WHAT THE TASK ASKS => Lines with the word "computer" are the ones wanted. Copy each of them from the entries below.

SOURCE MATERIAL =>

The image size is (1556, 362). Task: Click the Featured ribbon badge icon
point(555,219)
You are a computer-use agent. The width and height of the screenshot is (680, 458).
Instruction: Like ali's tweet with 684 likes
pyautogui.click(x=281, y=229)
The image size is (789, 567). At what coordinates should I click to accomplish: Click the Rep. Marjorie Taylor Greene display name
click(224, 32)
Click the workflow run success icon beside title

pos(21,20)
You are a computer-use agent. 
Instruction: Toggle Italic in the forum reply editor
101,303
--
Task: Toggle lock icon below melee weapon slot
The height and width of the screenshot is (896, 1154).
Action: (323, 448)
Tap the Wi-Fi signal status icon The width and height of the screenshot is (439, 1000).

TASK SOLUTION =>
You are a computer-use agent. The width and height of the screenshot is (680, 458).
You are a computer-use agent. 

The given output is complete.